Katie Lee's Roasted Pumpkin And Pomegranate Salad
4 from 1 ratings
Pomegranate and pumpkin mis flawlessly in the recipe by Katie Lee, Clos du Bois ambassador. Although she keeps this one on the menu for Thanksgiving, we think this recipe has a little more lee-way in terms of the seasons.

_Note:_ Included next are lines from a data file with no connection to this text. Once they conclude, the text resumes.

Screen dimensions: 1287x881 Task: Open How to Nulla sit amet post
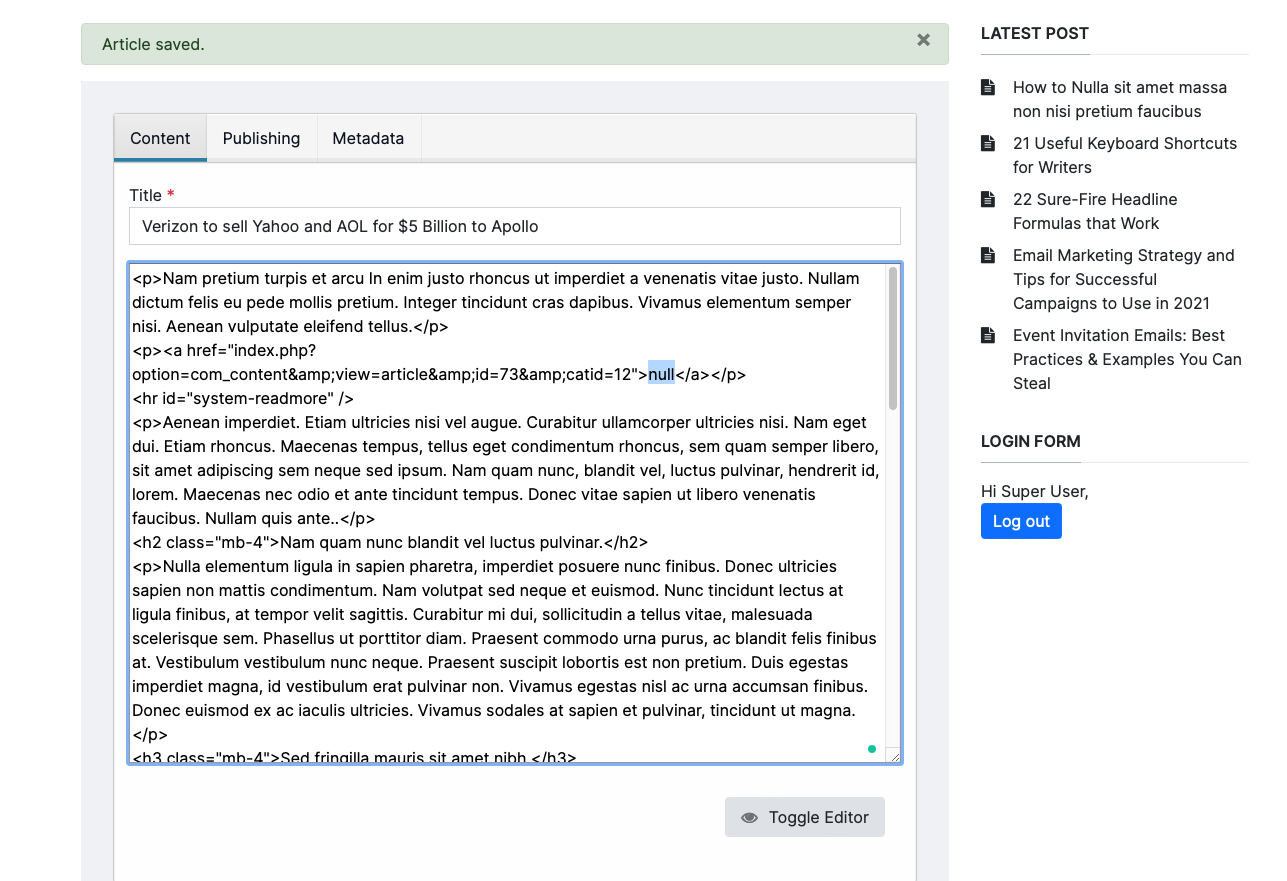point(1119,99)
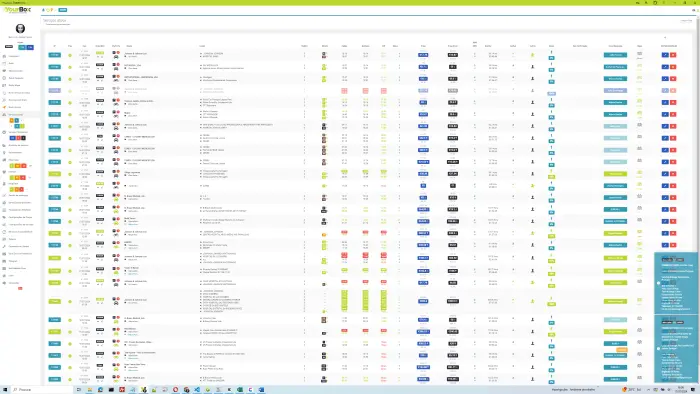700x394 pixels.
Task: Click the YourBox logo
Action: (x=18, y=10)
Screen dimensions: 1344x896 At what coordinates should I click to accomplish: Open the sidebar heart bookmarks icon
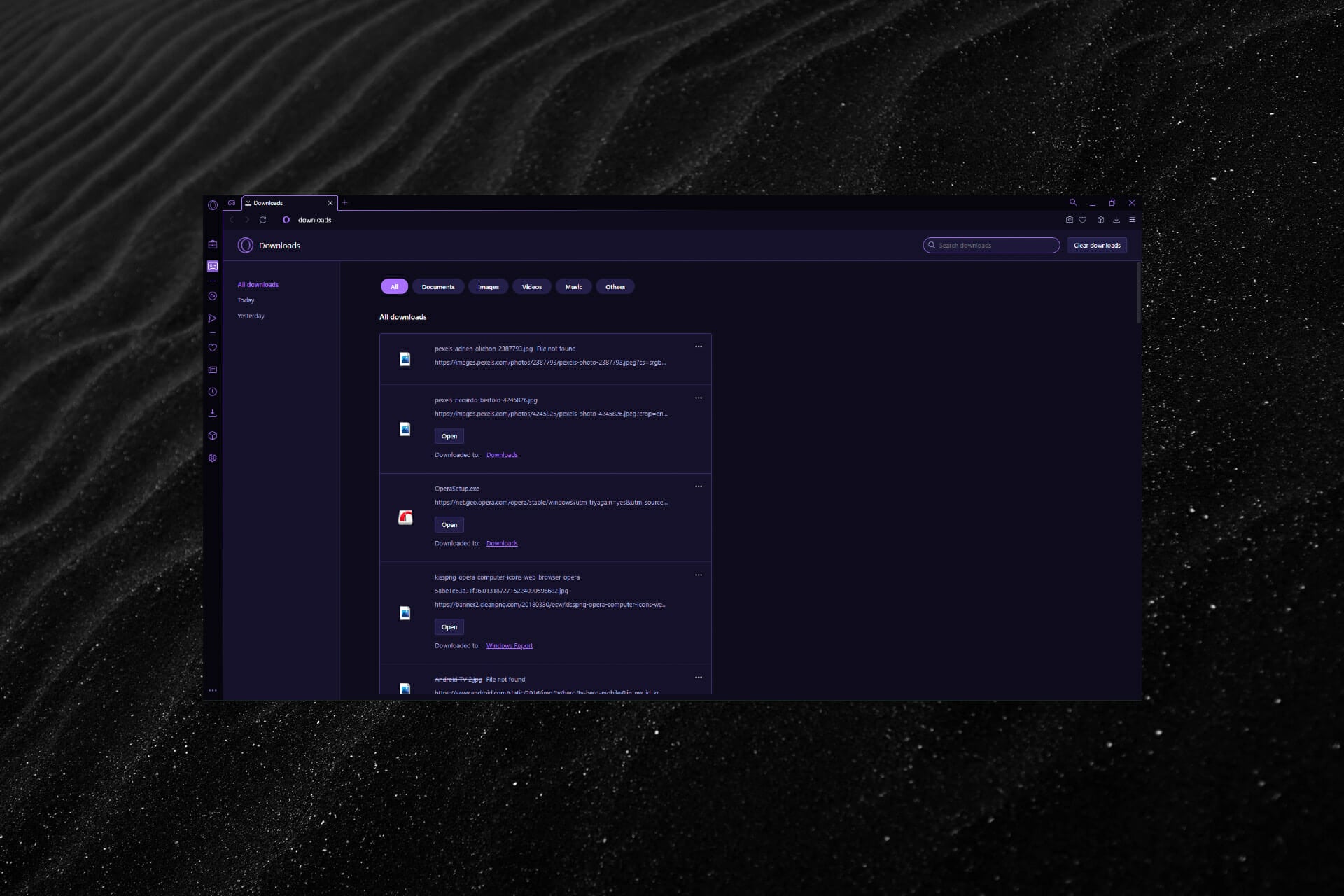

It also makes for a great way to eat light, while devouring your favorite pumpkin flavors. 
Servings
4
servings
Ingredients
  • 3 cup sugar pumpkin, peeled and cut into ½-inch cubes (about 3 pounds)
  • 2 tablespoon olive oil
  • kosher salt and freshly ground black pepper
  • 6 cup lightly packed baby arugula
  • 2 tablespoon roasted and salted pepitas (shelled pumpkin seeds)
  • 1/4 cup pomegranate seeds
  • 1/4 cup parmesan cheese savings
  • 1 shallot, minced
  • 3 tablespoon balsamic vinegar
  • 1/4 cup extra virgin olive oil
  • 1 tablespoon dijon mustard
  • 1 tablespoon pomegranate molasses (or honey)
  • kosher salt and freshly ground black pepper
Directions
  1. Preheat the oven to 400°F.
  2. Toss the pumpkin with the olive oil and season with salt and pepper. Arrange in a single layer on a baking sheet and roast for 45 minutes, until fork tender. Let cool completely.
  3. Place the arugula in a large salad bowl. Top with roasted pumpkin, pepitas, and pomegranate seeds. Garnish with Parmesan shavings and serve with vinaigrette.
  4. In a small bowl, whisk all the ingredients together until emulsified.